Micro Madness 2021 winners

FIRST PLACE

Tom O’Brien – London, UK 

Father Buried Queenie in the Small Field

Tim pushed the brown stained keys on his grandmother’s valve radio into place, to feel the click.

The inside lit up and he put his nose against the mesh to visit the futuristic city inside. Smelled burning dust. If little spaceships flew between the tubes and pillars, he would have been delighted, not surprised.

But today he needed it to make noise. He twisted the dial to move the red wire between London, Luxembourg and Athlone but static and haunted music wouldn’t block out the slice of shovel into hard earth as his father buried Queenie in the small field.

 

SECOND PLACE

Rob Walton – Whitley Bay, UK 

Brautigan Banquet

She gives the dirty smoke-stained copy of Richard Brautigan’s Revenge of the Lawn to Michael at number 7.  She knows he has lost, knows he is lost.  He smells it, washes his hands, puts it down, picks it up. At night, he circles, crosses out, underlines words, puts it on her doorstep, knocks, retreats. She ticks and crosses next to his annotations and draws stick figures in the margin.  One is clearly Michael, smiling.  He draws a Chinese take-away banquet and sends it back.  She sketches chopsticks and tea.  He phones.  She grins, looks for another book.

 

THIRD PLACE

Cristina Schumacher – Hamilton, Waikato, Aotearoa New Zealand

The Consequences of a Change

We were all at home when the floor started to move. The wood began to bulge where the chandelier cast its brightest light.
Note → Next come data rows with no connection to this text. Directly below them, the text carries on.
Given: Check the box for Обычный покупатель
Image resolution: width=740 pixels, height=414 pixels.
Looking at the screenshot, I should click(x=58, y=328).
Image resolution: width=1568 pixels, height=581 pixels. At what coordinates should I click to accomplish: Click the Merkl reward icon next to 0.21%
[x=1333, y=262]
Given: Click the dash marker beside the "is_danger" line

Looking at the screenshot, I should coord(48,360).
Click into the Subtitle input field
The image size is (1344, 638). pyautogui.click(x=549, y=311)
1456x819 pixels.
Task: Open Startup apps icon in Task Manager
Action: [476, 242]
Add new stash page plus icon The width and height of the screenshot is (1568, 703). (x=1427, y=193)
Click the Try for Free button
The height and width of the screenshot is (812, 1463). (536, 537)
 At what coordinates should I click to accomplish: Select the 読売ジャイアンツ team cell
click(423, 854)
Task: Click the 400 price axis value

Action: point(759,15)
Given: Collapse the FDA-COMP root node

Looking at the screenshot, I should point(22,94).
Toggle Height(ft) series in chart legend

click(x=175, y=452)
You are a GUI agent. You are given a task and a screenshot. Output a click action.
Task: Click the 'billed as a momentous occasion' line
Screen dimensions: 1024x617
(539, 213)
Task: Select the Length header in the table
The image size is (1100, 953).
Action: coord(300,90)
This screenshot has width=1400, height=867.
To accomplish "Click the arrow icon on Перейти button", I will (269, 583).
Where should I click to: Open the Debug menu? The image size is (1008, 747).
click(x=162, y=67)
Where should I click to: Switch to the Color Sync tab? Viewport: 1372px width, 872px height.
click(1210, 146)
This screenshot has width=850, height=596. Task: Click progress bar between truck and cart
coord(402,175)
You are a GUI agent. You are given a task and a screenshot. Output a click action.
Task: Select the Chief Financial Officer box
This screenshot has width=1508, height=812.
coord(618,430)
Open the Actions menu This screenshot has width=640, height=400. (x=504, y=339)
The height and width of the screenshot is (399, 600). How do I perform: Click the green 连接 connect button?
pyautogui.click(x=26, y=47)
Initially it seemed like a reaction to moisture, how it swelled, but it didn’t stop there. In our house a mountain began to form. Perplexed, we watched as it grew. Purposefully. Some added ladders and steps to its sides. Some stared, day after day, unwilling to believe their eyes. Still others turned their backs on the mountain, but for them life became a kind of hell. Because you cannot ignore the topography of where you live.

* * *

image by Charlotte Hamrick

Water & Iron by Charlotte Hamrick         

“My husband is a hoarder,” Linda said. “He collects all kinds of things but black iron skillets are his favorite. He finds them at the dump or buys them at yard sales, brings them home and cleans all the rusty bits off, then adds them to his collection. He keeps them up on a shelf in his office looking like centenarians who are happy now just to sit and be. I expect they are.” She smiled. “Years of hard work turns everything rusty.” She shook her head.

Linda and I are sitting in the jury lounge waiting for our numbers to be called for a trial, hoping we get sent home early instead. Her soft Southern chattiness has been a welcome distraction from the boredom.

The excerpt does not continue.